Comment 2•22 years ago
|
||
john, can you review this patch?
Comment 3•22 years ago
|
||
The patch is correct but the problem is that the function definition might be omitted. For gcc 3 and up there is the function attribute __attribute__ ((used)) which should be added to the definition to accomplish that. For other compilers it remains to be seem. It could very well be that at least gcc 2.96 removed the definition.
Yep, compiling with -O3 gives link errors but adding -fkeep-inline-functions fixes it. The big problem here is that gcc doesn't know we're calling functions from the asm so we have to jump through hoops to keep gcc from screwing up. Only the variable n needs to be preserved.
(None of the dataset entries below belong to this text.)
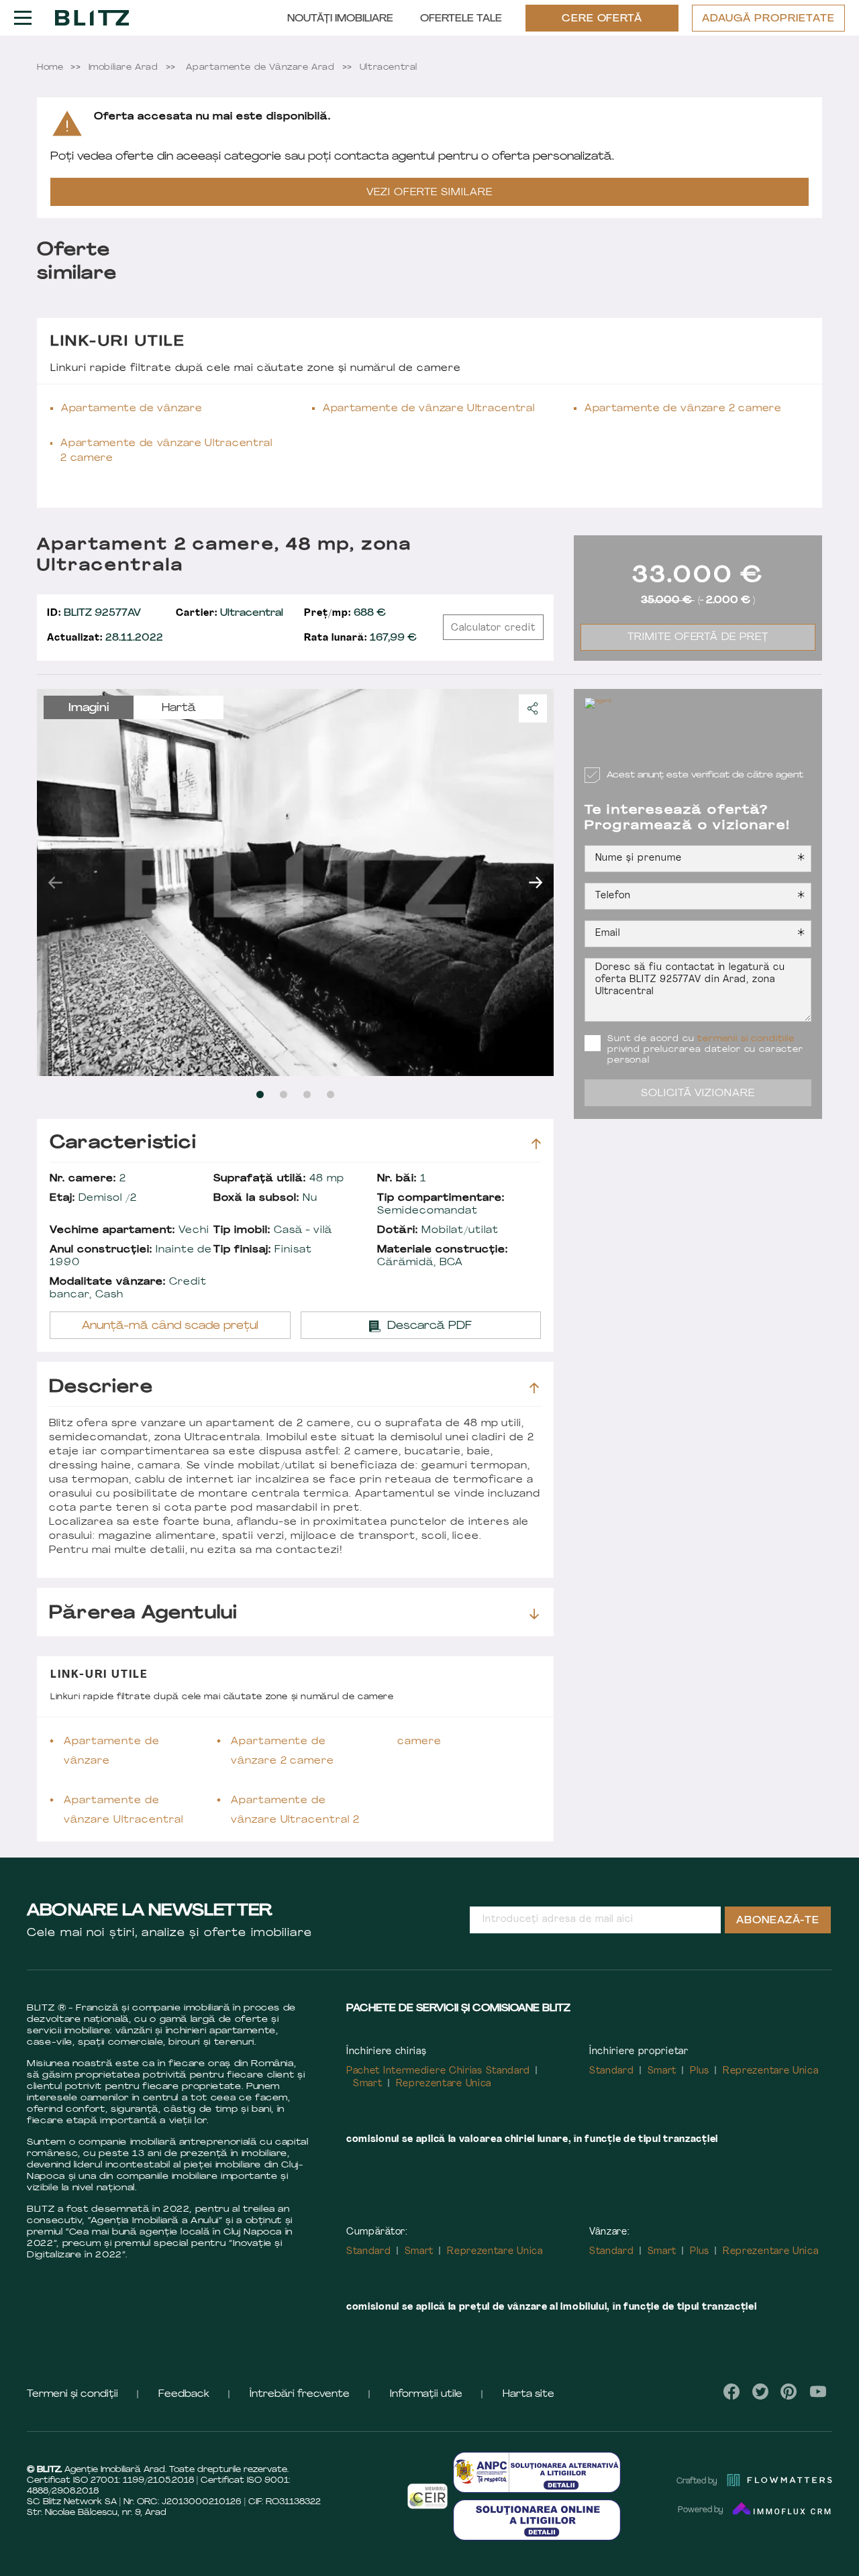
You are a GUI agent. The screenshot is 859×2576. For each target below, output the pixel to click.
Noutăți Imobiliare (340, 19)
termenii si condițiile (745, 1039)
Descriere (101, 1388)
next (535, 882)
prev (55, 882)
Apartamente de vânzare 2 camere (683, 409)
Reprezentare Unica (444, 2084)
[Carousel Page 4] (330, 1094)
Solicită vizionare (698, 1094)
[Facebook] (731, 2391)
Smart (368, 2084)
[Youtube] (817, 2391)
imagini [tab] (88, 708)
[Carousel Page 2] (283, 1094)
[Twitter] (760, 2391)
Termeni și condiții (72, 2395)
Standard (611, 2071)
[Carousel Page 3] (307, 1094)
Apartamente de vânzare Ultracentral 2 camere (166, 451)
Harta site (528, 2395)
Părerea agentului (143, 1614)
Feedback (183, 2395)
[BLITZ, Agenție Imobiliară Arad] (92, 17)
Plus (699, 2071)
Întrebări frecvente (300, 2395)
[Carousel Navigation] (295, 882)
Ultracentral (229, 613)
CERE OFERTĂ (602, 19)
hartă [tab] (179, 708)
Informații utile (426, 2395)
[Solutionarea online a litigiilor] (537, 2520)
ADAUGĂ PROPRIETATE (768, 19)
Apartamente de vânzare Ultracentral (429, 409)
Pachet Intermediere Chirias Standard (438, 2071)
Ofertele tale (461, 19)
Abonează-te (777, 1921)
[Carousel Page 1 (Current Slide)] (260, 1094)
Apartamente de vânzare (131, 409)
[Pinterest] (788, 2391)
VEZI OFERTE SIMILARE (429, 193)
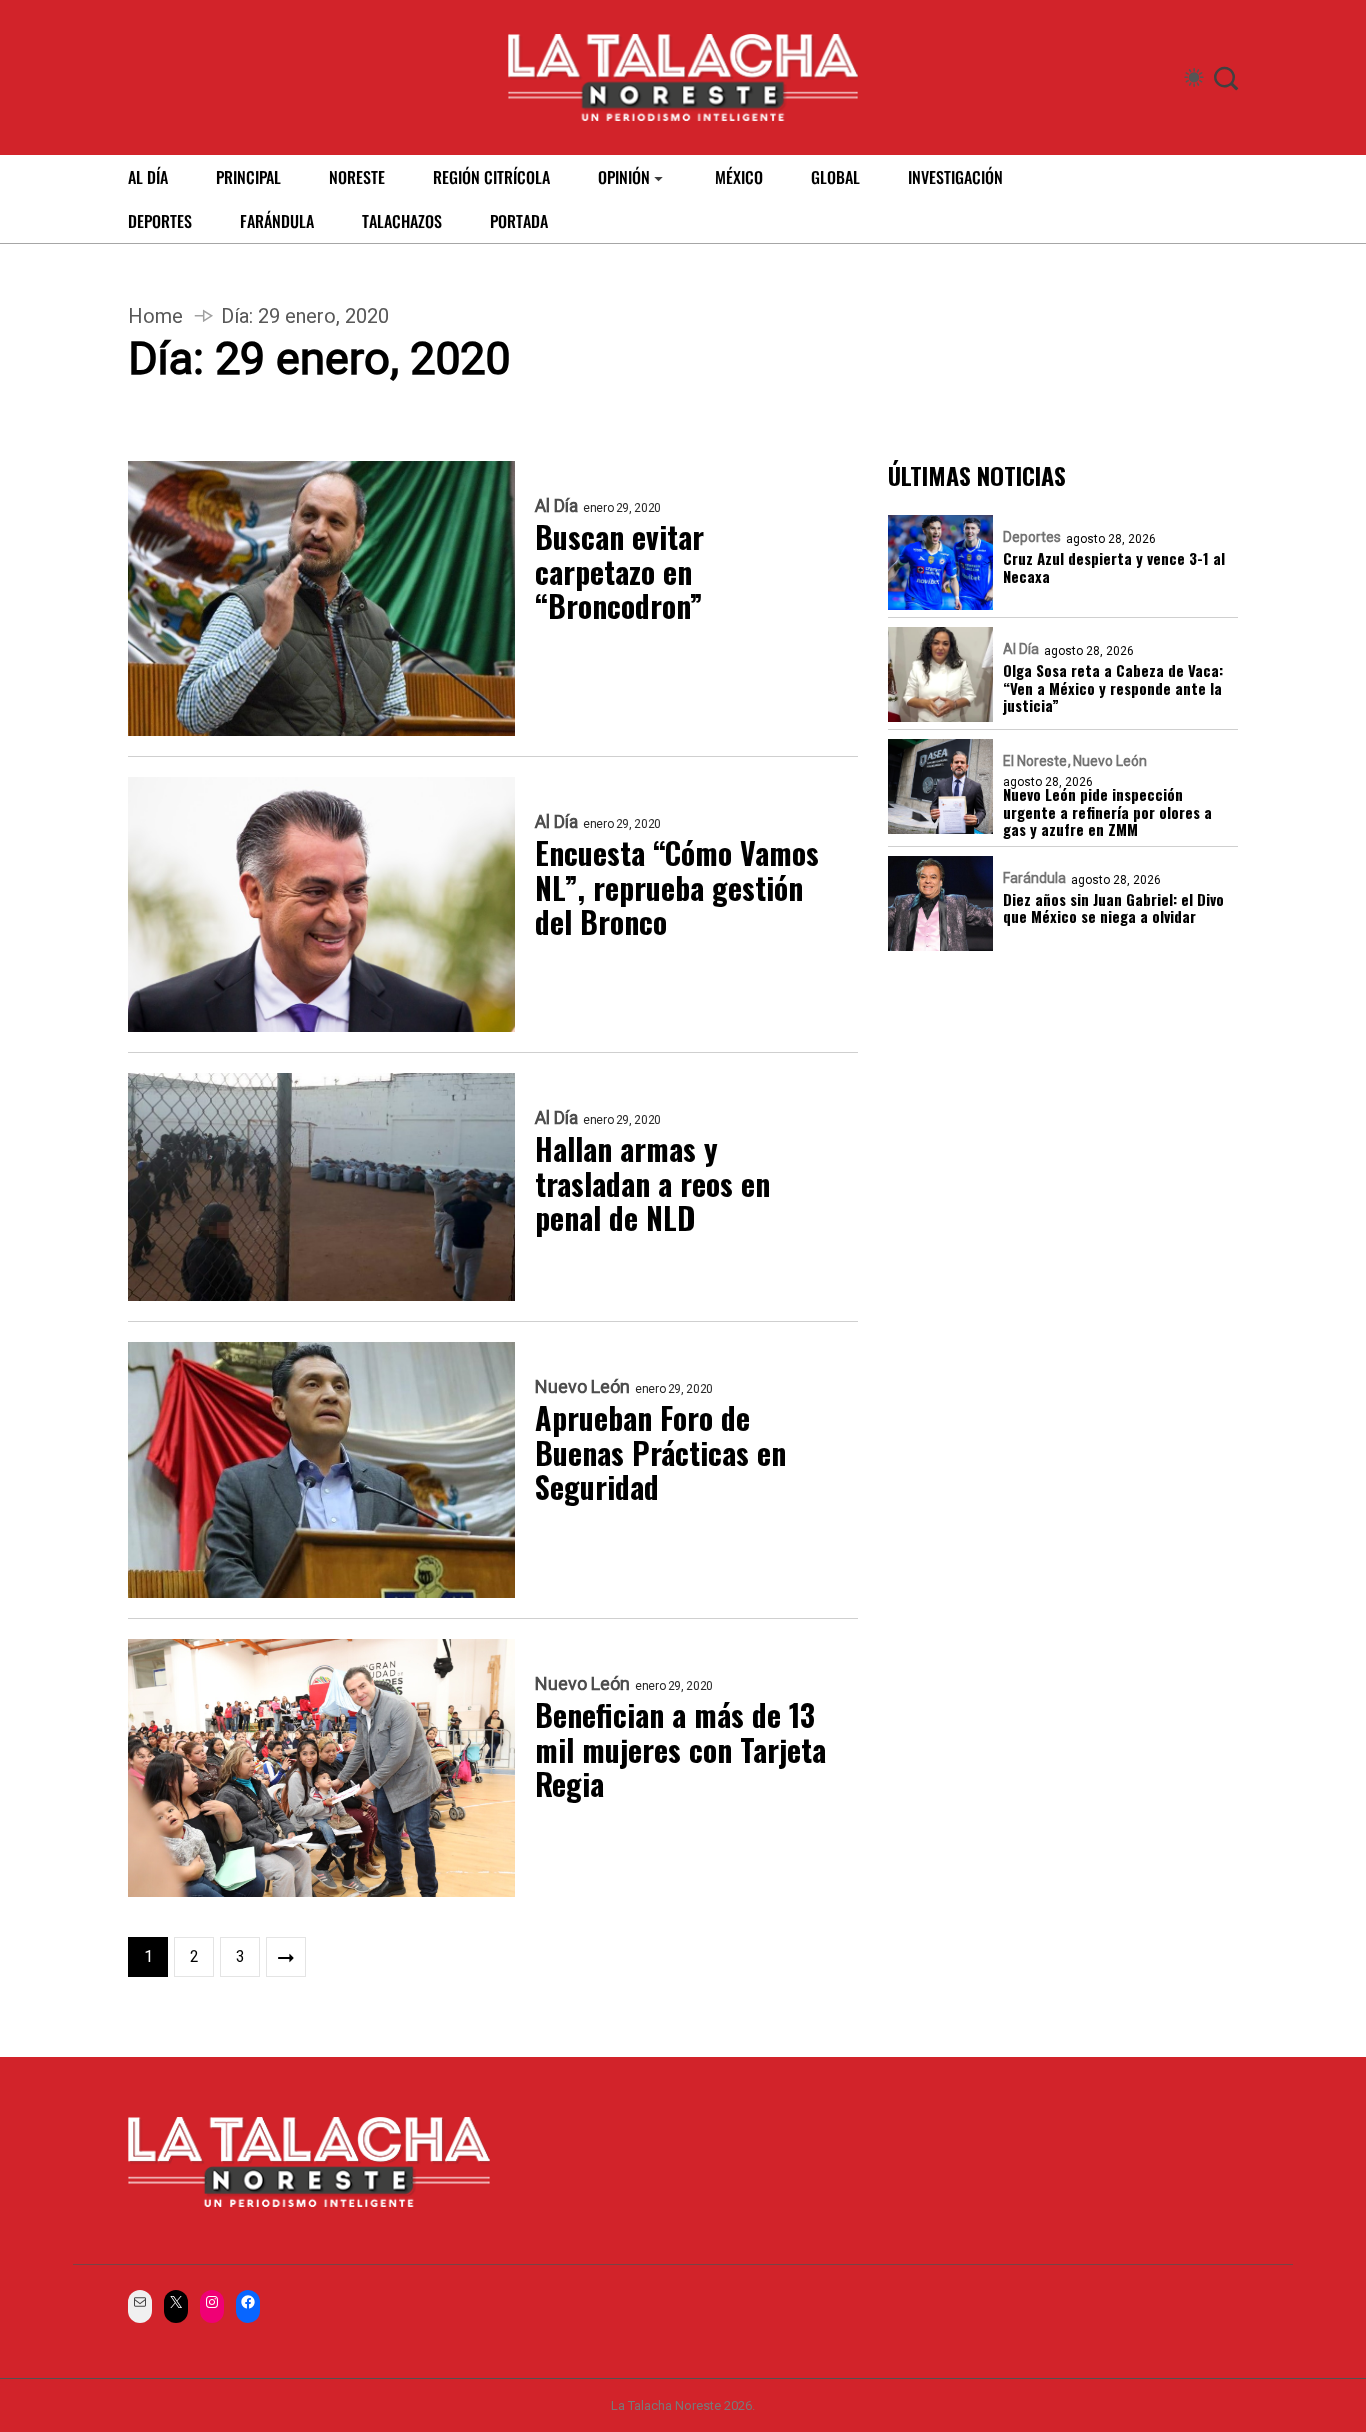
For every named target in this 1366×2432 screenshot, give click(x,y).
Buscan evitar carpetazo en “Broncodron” (619, 572)
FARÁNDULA (277, 221)
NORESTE (357, 177)
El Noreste (1035, 762)
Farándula (1034, 879)
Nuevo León (582, 1387)
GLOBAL (835, 177)
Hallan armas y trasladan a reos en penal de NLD (652, 1184)
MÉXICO (739, 177)
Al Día (556, 506)
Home (155, 316)
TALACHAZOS (402, 221)
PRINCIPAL (248, 177)
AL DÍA (148, 177)
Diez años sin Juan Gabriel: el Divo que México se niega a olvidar (1113, 909)
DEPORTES (160, 221)
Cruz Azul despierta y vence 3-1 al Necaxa (1114, 568)
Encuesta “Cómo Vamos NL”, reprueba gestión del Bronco (677, 888)
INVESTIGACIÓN (955, 177)
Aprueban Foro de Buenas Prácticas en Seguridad (660, 1453)
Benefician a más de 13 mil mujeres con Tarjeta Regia (680, 1750)
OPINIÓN (624, 177)
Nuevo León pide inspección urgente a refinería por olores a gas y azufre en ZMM (1107, 813)
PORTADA (519, 221)
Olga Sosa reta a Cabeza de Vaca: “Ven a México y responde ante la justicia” (1113, 689)
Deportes (1032, 538)
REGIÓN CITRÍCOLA (491, 177)
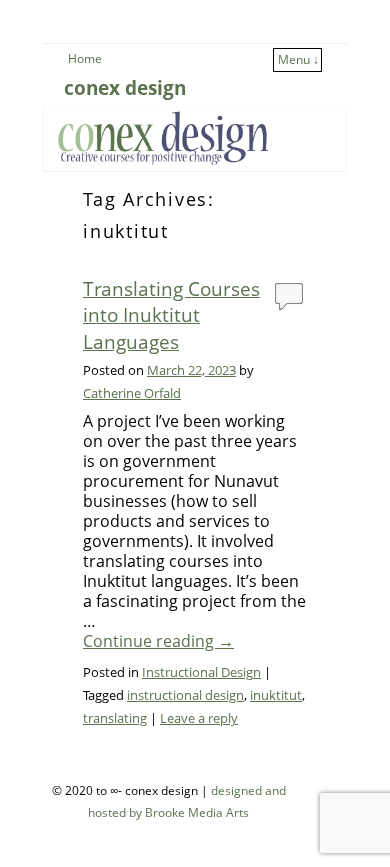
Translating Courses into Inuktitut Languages (171, 315)
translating (115, 718)
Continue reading (158, 642)
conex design (125, 87)
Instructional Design (201, 672)
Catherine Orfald (132, 393)
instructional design (185, 695)
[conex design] (195, 136)
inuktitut (276, 695)
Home (85, 58)
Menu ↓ (298, 59)
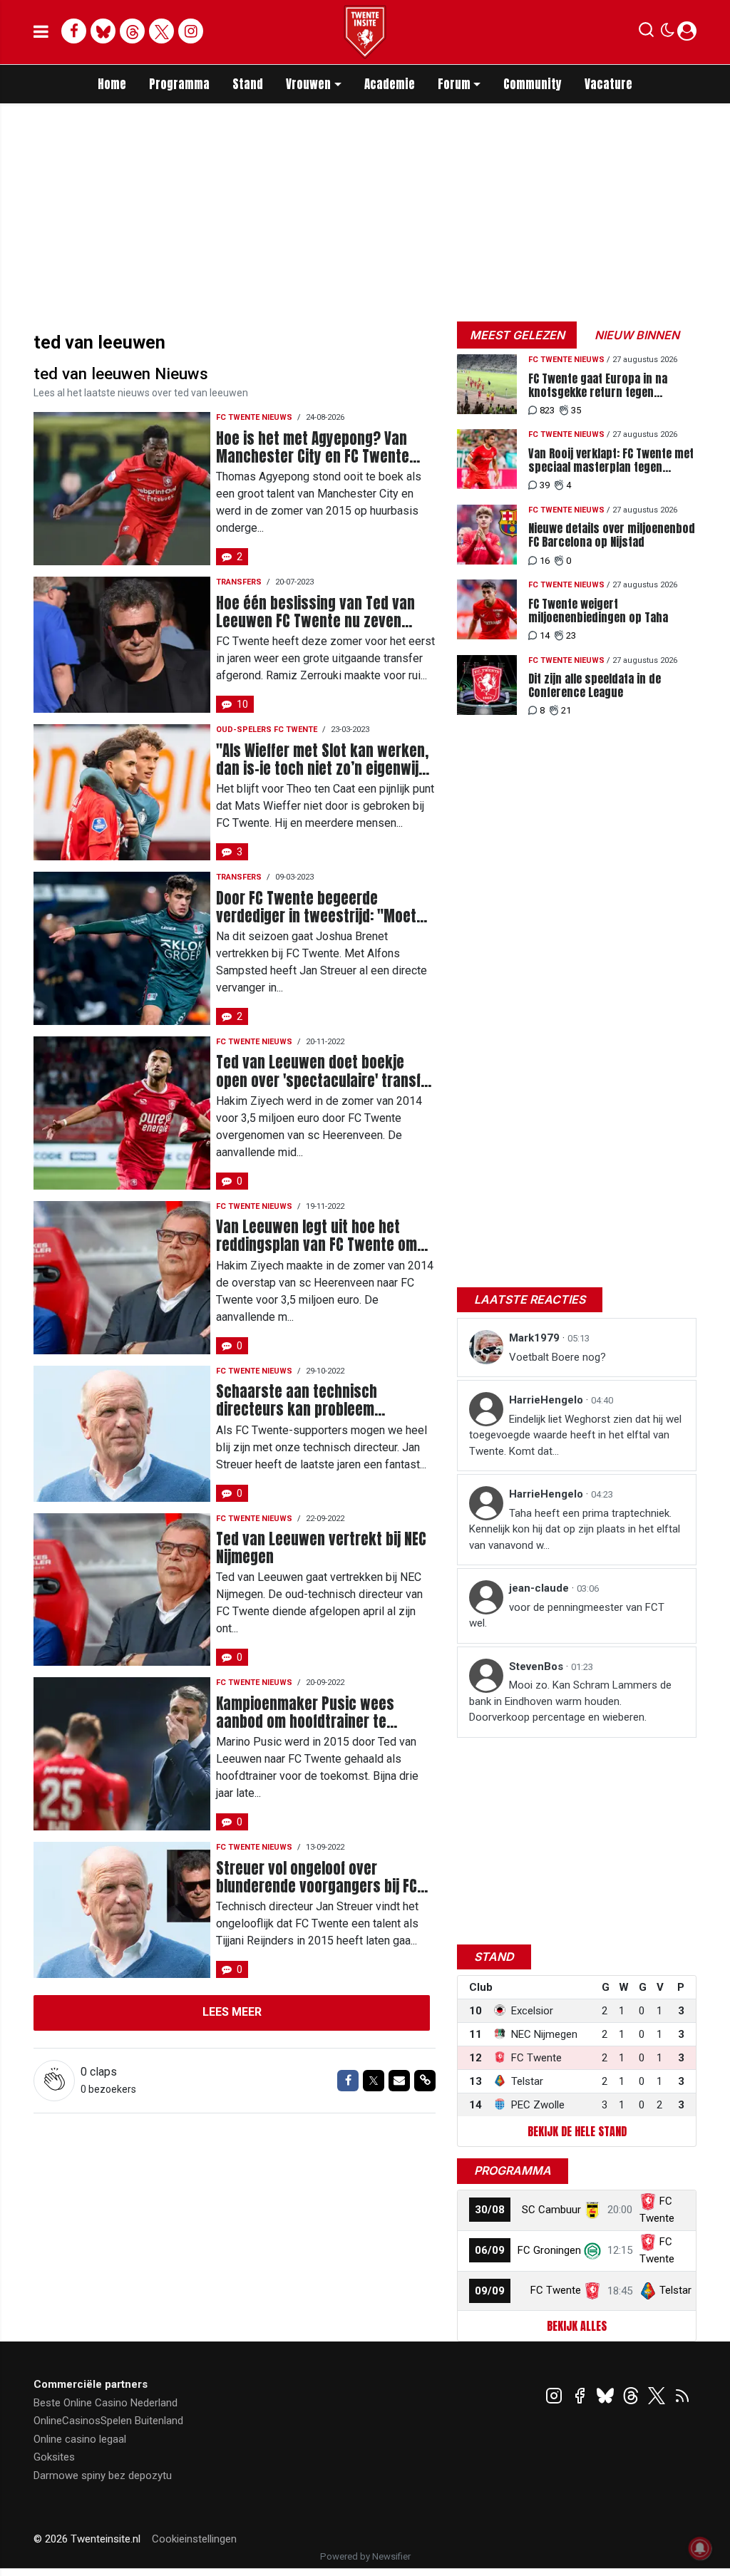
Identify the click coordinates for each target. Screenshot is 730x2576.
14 (545, 635)
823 (547, 410)
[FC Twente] (592, 2290)
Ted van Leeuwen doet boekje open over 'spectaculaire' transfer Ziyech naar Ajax (325, 1071)
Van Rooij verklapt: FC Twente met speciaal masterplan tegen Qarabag (611, 460)
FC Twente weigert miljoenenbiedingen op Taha (598, 610)
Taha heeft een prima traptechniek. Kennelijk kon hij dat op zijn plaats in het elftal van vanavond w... (574, 1529)
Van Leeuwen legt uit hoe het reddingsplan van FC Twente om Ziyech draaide (316, 1236)
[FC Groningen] (592, 2250)
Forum (454, 84)
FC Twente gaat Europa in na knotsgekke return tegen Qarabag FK (597, 385)
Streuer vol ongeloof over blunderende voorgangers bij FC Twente (316, 1877)
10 (242, 704)
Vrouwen (308, 84)
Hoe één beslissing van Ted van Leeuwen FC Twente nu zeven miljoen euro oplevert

I have a version that does this register void *esp __asm__ ("esp");//bind name to hardware reg void * volatile saved_esp = esp; __asm__ (...); esp = saved_esp; which works but I'm not sure some version of gcc won't mess with this.
Comment 5•22 years ago
|
||
Adding the asm is kind of silly. The asm cannot be optimized away and add code and cost while the whole patch is about performance tuning. I'd suggest making the improvement conditional on gcc 3.1 and up (gcc 3.1 introduce the 'used' attribute). So you}d change the beginning of the invoke_copy_to_stack definition to static void #if __GNUC__ > 3 || (__GNUC__ == 3 && __GNUC_MINOR__ >= 1) __attribute__ ((used)) #endif invoke_copy_to_stack(PRUint32 paramCount, nsXPTCVariant* s, PRUint32* d) { The patch (the asm stuff) then also has to use the same #if expression.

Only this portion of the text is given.